Several denounced her cousin's bid for the presidency last year. The letter, obtained by The Associated Press, was first reported by The Washington Post.
Ms. Kennedy said in the letter that her cousin’s views on vaccines are disqualifying. She offered senators personal details from their lives growing up together that she said pose an even greater concern.
She described her cousin’s basement, garage and dorm as being an epicenter for drug use, where he would also put baby chickens and mice in blenders to feed to his hawks.
“It was often a perverse scene of despair and violence,” she wrote. She also read the letter in a video recording, sharing it on social media. Attempts to reach Robert F. Kennedy Jr. for comment were not immediately successful.
He has openly talked about his heroin use and he pleaded guilty for bringing it on an airplane in 1984.
Kennedy now “preys on the desperation of parents of sick children,” she told senators, noting that he has vaccinated his own children while discouraging others from vaccinating theirs.
She also pointed out that Kennedy plans to still profit off a lawsuit against pharmaceutical company Merck over Gardasil, its human papillomavirus vaccine that prevents cervical cancer. Last year, he made over $850,000 from the arrangement.

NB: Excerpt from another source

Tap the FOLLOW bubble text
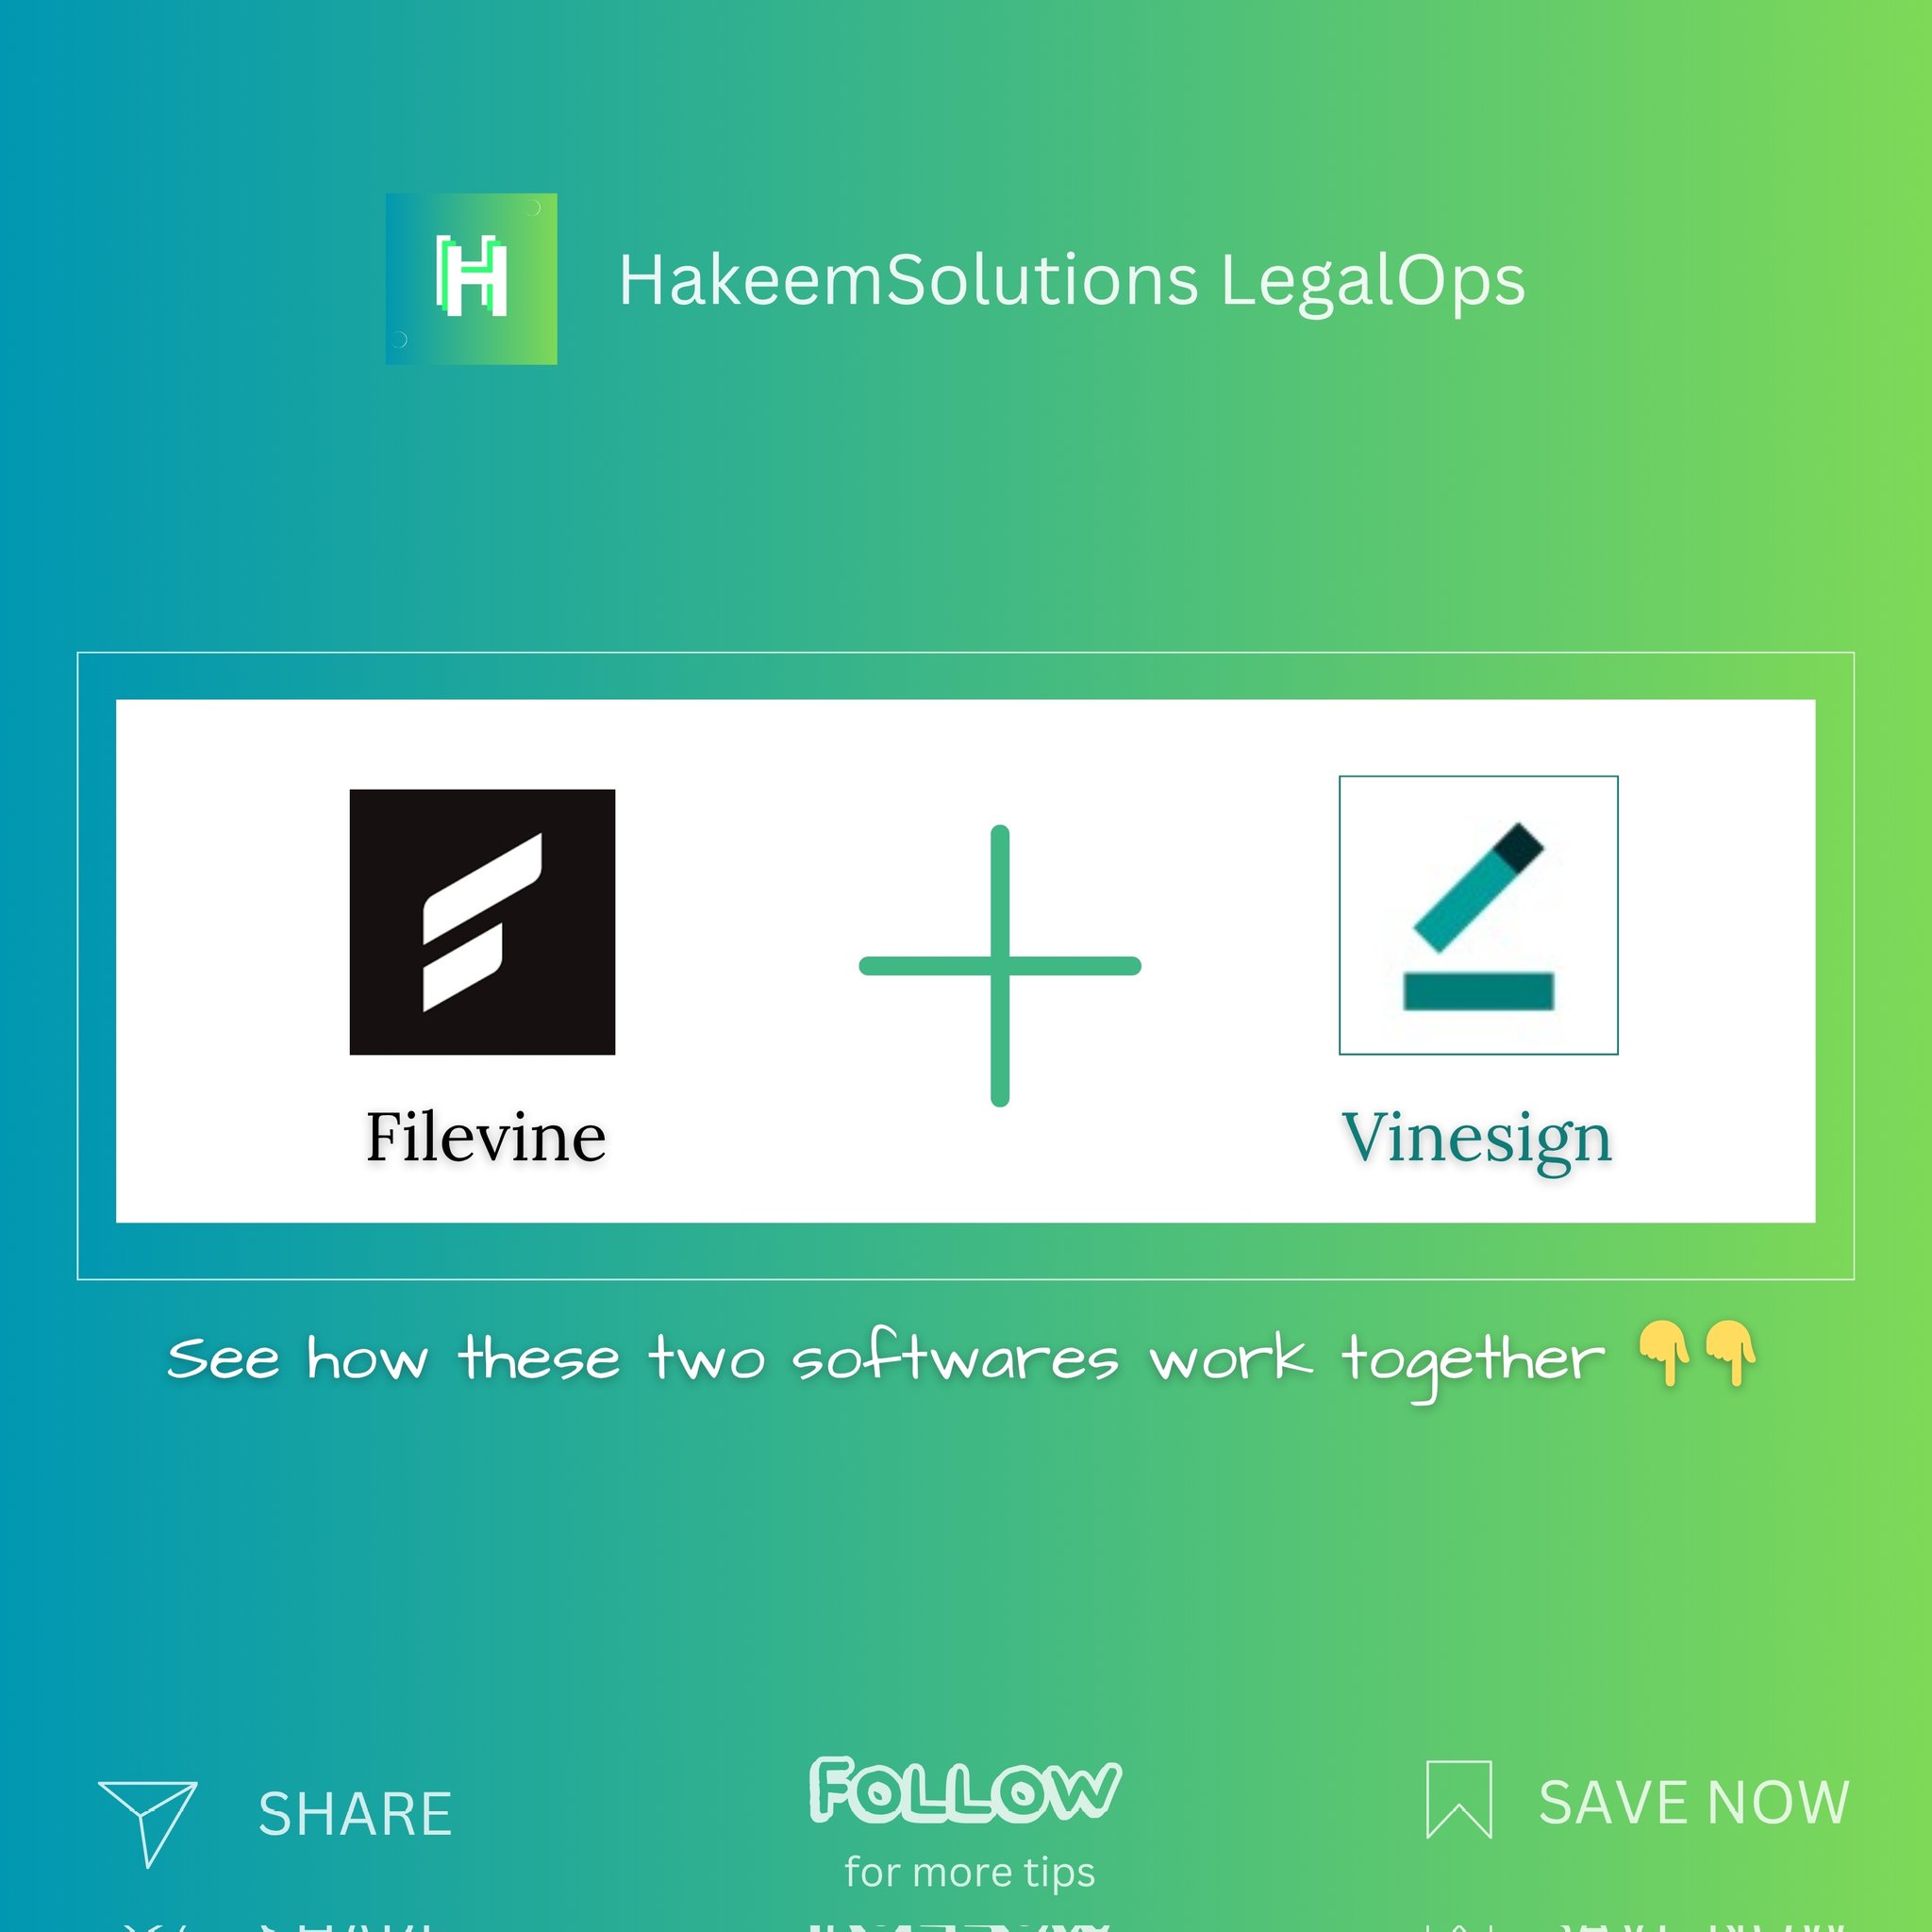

“In other words, he is willing to enrich himself by denying access to a vaccine that can prevent almost all forms of cervical cancer and which has been safely administered to millions of boys and girls,” she wrote. She had previously not spoken about his candidacy or nomination for health secretary.
Her father was assassinated in 1963 when she was a young girl. Robert F. Kennedy Jr.'s father, Robert F. Kennedy, was assassinated in 1968 during his presidential campaign event.
“Unlike Bobby, I try not to speak for my father – but I am certain that he and my uncle Bobby, who gave their lives in public services, and my uncle Teddy, who devoted his Senate career to improving health care, would be disgusted,” Ms. Kennedy wrote.
Robert F. Kennedy Jr. will appear before the Senate Finance Committee on Wednesday in his bid to become Trump’s health secretary. Another hearing for his nomination will be held on Wednesday in front of the Senate Health, Education, Labor and Pension committee, the panel his uncle, Ted Kennedy, once chaired.